> **What you will do**:
**1)** Which groups does the op-ed on Iranian hubris name as Iran's proxies or allies attacking Israel in January 2024? List every one.
**2)** According to the op-ed on Iranian hubris, how did Ayatollah Ruhollah Khomeini travel to Tehran to lead the revolution?
**3)** Carry on the op-ed on Iranian hubris, starting right after its final sentence.
** Begin Document passage **
Key Points – The Iranian regime’s “extreme hubris,” born from decades of surviving revolution, a grueling war with Iraq, and successfully sponsoring regional proxies, led it to fatally miscalculate the strategic situation prior to Israel’s devastating June 13th strike.
-Confident in its missile and drone capabilities, Tehran failed to recognize that its strategic position had severely weakened in late 2024 after its key allies, Hezbollah in Lebanon and the Assad regime in Syria, were neutralized.
-Believing it could continue to act with impunity, Iran sleepwalked into a direct conflict with a technologically superior Israel, leaving its complacent military leadership and vulnerable infrastructure exposed.
How Iranian ‘Hubris’ Led to a Devastating War with Israel (Op-Ed)
In January 2024, Iran was riding high. Its proxies and allies in the region were fighting a multi-front war against Israel. Hamas in Gaza had carried out the worst mass terror attack against Israel in history just three months prior. Hezbollah was targeting Israel daily from Lebanon. The Houthis in Yemen were attacking ships and threatening to cut off Israel from the Red Sea. They were also attacking Israel with drones and missiles.
Iraqi militias, backed by Iran, were also targeting Israel with long-range drones. A year and a half later, Iran is reeling from Israel’s June 13 surprise attack. Iran’s air defenses have crumbled. Its ballistic missiles appear to be running out. How did it fail so badly to understand the changing situation?
Iran in History
The Iranian regime’s hubris has roots going back decades. The regime came to power in 1979 by overthrowing the Shah, whose army had the latest US-supplied arms and appeared to be secure in power. The Ayatollah Ruhollah Khomeini had returned to Tehran to lead the revolution aboard a Boeing 747 from France. Soon, Iran’s new revolutionaries were storming the US embassy and taking hostages. The regime that came to power had no fear of the US or the Soviet Union. It felt it could do as it pleased. Even after Iran was invaded by Iraq in 1980, it was able to not only push back the Iraqi army but also launch offensives into Iraq. Iraq had the latest Soviet weapons, but Iran’s newly recruited young “revolutionary guards” were able to defeat Saddam Hussein’s legions.
** End Document passage **
** Begin Excerpted records **
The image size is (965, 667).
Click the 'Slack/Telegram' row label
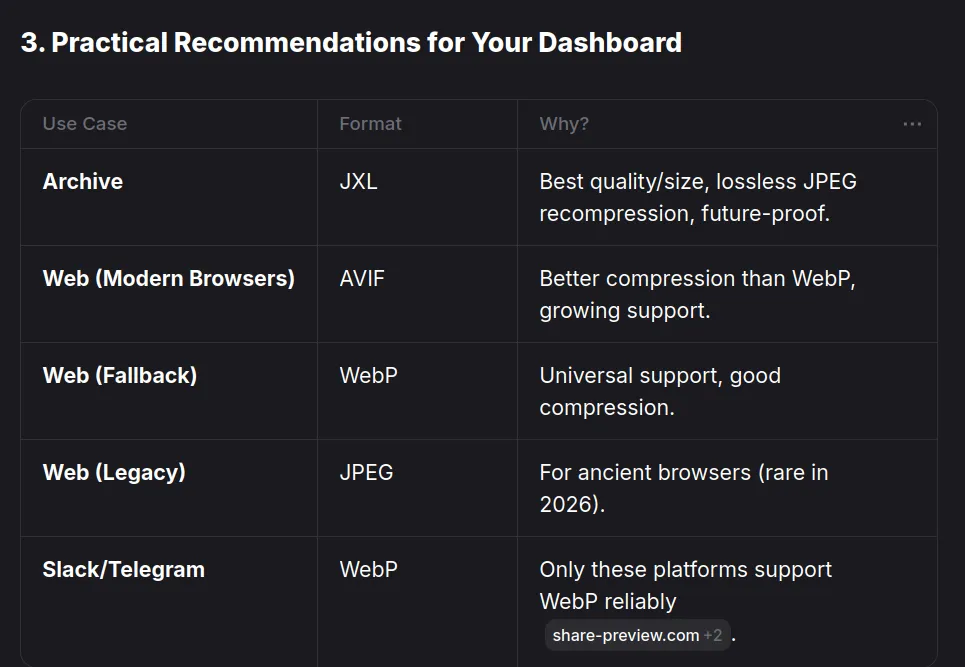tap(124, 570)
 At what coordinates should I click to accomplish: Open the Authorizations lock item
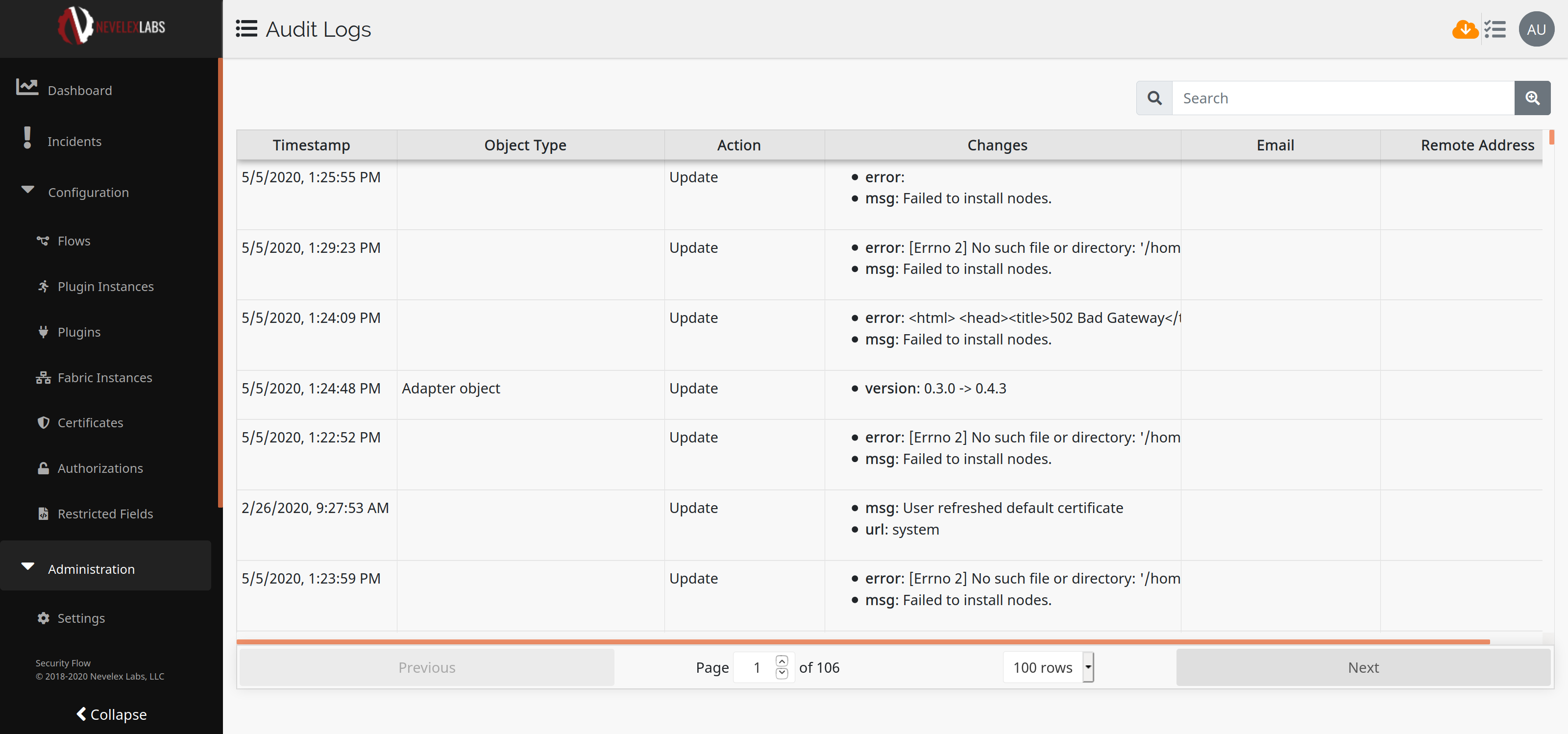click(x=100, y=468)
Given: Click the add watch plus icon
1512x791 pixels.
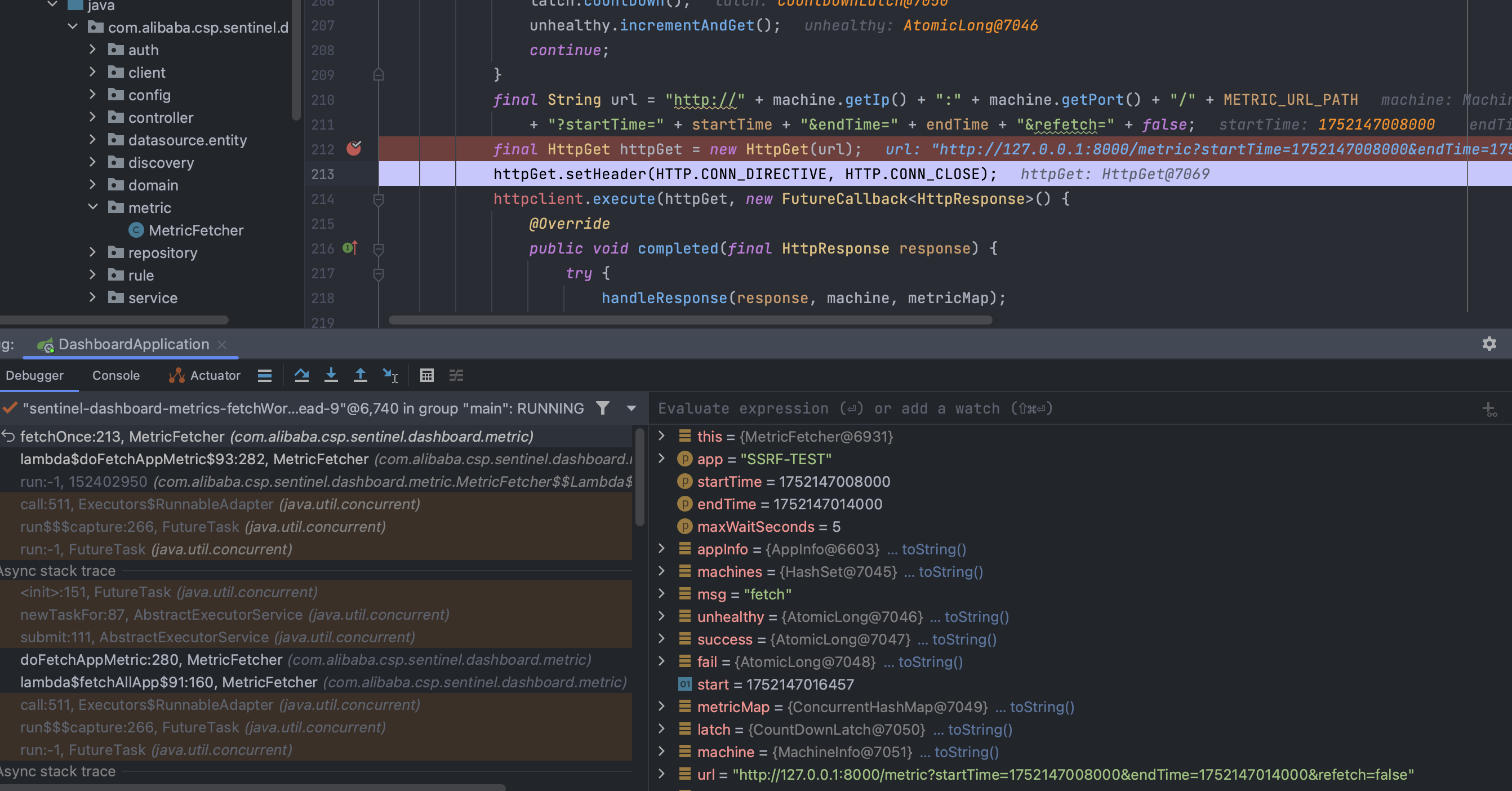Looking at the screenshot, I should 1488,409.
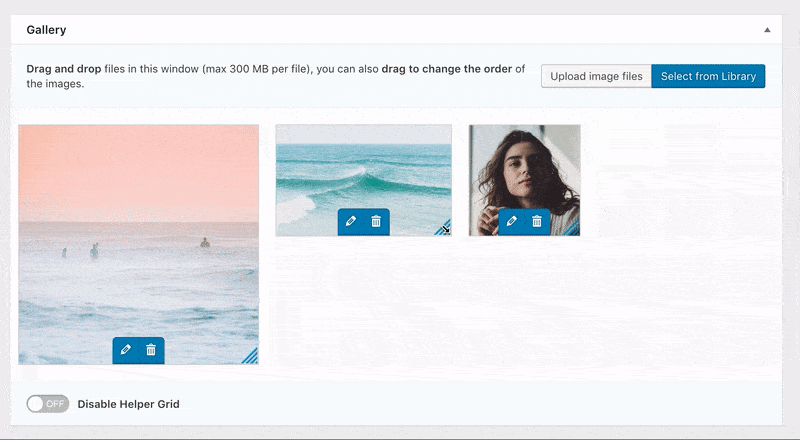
** End Excerpted records **
** Begin Excerpted records **
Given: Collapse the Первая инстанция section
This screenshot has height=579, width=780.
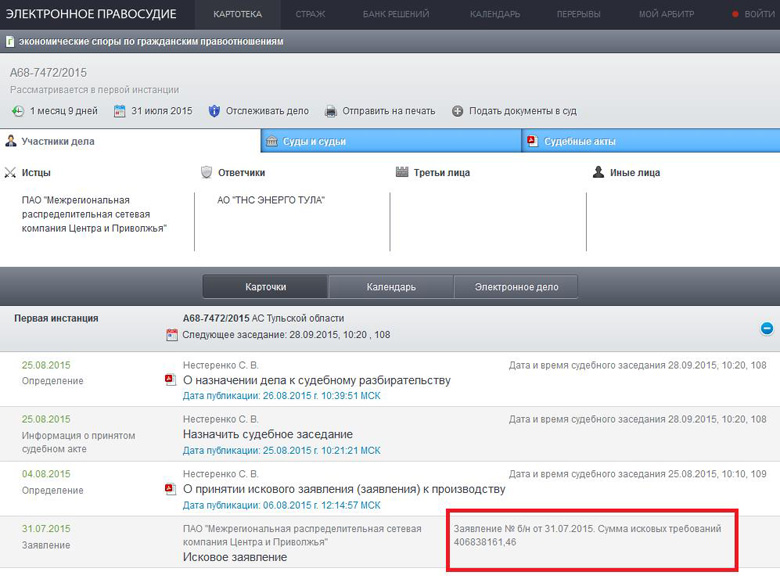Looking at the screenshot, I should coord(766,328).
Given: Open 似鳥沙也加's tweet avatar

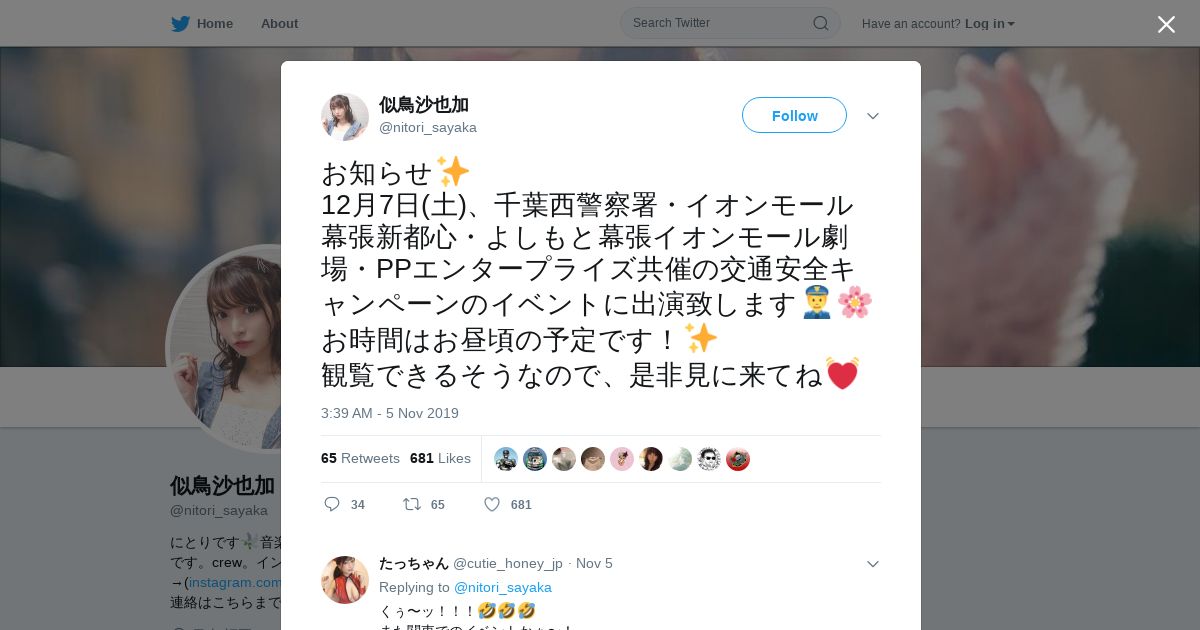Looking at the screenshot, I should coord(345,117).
** End Excerpted records **
** Begin Excerpted records **
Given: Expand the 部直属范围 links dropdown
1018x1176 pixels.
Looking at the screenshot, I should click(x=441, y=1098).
** End Excerpted records **
> **Answers below**:
**1)**
- Hamas in Gaza
- Hezbollah in Lebanon
- The Houthis in Yemen
- Iraqi militias backed by Iran

**2)** He returned aboard a Boeing 747 from France.

**3)**
The regime that resulted from this crucible of war believed it could beat the West and regional powers. It sent assassins to Europe to hunt down dissidents. It backed Hezbollah and other groups to kidnap and kill Americans in Lebanon. It unleashed terror in the Gulf.
By the early 2000s, the men who rose to power in Iran were all veterans of the war with Iraq. They felt there was very little that stood in their way on their march to regional dominance.
Iran got a boost in the lead-up to the Iran deal in 2015. With Saddam’s Iraq toppled and Iraq weakened, Iran felt it could now empower proxies to take over more countries. It invested in militias in Iraq and Yemen. When the Syrian civil war broke out, Islamic Revolutionary Guard Corps members went to Damascus to back the Assad regime. IRGC Quds Force leader Qasem Soleimani went to Russia and encouraged Moscow to intervene in Syria.
By the time of the Iran deal, Iran felt it had outplayed the US and US partners such as Israel and Saudi Arabia. In January 2016, Iran even captured ten US sailors and broadcast a video of them being humiliated.
Iran’s Hubris
This outlay is the source of the Iranian regime’s extreme hubris. It believed it could attack the US Navy, kill Americans in Iraq, and use proxies against Saudi Arabia and Israel, and face no consequences.
By 2019, the regime felt it was ready to confront Saudi Arabia directly. It used drones and cruise missiles to attack Abqaiq, a giant energy facility. Five years later, in January 2024, Iran was ready to show off its latest ballistic missiles. It launched the new Kheiber Shekan ballistic missile at a target in Syria.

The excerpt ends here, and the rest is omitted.